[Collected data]
+++
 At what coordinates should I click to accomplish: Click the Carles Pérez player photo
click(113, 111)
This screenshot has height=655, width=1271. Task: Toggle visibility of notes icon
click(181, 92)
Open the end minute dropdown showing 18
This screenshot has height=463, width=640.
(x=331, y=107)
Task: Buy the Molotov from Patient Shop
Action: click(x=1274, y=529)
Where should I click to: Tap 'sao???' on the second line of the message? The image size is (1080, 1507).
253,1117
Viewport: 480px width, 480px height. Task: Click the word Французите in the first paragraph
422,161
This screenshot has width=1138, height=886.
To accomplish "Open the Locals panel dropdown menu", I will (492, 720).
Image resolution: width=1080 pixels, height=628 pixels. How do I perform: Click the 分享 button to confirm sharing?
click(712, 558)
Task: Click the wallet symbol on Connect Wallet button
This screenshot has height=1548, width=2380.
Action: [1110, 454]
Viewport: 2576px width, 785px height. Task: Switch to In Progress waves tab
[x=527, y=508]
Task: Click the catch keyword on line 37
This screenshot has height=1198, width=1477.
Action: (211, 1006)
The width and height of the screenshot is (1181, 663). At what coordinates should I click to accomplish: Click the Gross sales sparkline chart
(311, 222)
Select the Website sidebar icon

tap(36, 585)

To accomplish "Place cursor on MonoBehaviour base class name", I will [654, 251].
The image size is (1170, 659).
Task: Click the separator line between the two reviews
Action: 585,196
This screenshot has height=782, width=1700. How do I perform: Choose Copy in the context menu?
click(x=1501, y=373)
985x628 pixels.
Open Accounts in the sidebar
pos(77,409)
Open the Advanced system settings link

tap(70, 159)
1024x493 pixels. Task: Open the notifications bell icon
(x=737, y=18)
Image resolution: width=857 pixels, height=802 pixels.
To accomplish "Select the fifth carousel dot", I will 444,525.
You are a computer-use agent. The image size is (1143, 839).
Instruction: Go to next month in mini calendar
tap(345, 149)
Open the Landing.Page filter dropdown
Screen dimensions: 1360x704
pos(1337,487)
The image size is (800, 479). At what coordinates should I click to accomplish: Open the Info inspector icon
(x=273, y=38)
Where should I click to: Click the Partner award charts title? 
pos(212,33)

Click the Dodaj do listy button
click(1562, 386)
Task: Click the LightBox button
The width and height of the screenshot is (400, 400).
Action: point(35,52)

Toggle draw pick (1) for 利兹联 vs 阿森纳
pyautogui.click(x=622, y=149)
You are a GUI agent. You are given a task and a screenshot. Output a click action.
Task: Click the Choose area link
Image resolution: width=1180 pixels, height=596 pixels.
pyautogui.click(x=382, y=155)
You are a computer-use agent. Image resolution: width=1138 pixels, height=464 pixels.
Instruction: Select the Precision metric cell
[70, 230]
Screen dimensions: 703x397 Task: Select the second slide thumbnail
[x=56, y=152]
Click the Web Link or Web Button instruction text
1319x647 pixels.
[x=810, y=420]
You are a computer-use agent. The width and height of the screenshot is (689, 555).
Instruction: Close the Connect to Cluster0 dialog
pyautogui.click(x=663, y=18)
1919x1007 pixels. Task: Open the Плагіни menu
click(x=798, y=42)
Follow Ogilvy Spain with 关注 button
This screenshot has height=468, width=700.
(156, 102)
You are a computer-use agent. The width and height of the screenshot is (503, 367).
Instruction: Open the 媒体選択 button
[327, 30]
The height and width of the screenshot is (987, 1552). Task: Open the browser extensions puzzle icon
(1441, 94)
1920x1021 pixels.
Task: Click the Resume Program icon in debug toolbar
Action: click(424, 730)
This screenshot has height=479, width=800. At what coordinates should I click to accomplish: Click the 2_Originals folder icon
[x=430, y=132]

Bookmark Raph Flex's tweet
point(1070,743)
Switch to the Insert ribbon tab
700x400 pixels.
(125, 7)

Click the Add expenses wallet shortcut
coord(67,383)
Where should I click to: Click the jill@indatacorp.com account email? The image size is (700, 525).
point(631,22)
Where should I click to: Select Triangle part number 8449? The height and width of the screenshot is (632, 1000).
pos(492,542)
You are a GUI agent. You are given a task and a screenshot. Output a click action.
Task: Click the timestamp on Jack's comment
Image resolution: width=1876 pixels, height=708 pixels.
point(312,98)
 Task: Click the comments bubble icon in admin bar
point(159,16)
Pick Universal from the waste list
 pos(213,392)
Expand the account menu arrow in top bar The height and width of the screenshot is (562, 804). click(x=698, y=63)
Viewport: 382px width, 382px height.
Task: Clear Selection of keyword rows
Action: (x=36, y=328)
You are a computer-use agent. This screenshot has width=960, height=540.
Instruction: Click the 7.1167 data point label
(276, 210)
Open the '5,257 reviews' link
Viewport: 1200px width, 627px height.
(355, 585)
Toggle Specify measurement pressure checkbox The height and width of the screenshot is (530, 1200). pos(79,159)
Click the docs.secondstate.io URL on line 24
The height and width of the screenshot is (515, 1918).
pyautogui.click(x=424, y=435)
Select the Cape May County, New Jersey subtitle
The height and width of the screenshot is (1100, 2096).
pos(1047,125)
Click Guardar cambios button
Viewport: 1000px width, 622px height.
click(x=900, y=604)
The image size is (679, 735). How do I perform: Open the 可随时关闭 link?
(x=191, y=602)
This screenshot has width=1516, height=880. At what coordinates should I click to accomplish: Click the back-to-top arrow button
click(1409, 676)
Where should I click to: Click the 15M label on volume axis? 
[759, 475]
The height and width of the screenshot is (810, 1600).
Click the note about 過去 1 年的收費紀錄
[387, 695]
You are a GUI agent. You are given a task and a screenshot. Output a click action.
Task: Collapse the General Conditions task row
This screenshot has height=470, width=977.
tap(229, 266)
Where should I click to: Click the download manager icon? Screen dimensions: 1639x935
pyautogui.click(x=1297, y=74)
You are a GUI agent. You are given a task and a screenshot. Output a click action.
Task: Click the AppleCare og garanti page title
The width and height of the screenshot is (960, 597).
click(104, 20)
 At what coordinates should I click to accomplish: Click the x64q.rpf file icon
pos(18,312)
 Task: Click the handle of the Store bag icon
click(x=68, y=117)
+++
◆ WHAT TO PRODUCE ◆
Count of lines that include "computer" in the records above: write that value only.

◆ ANSWER TO THIS TASK ◆
5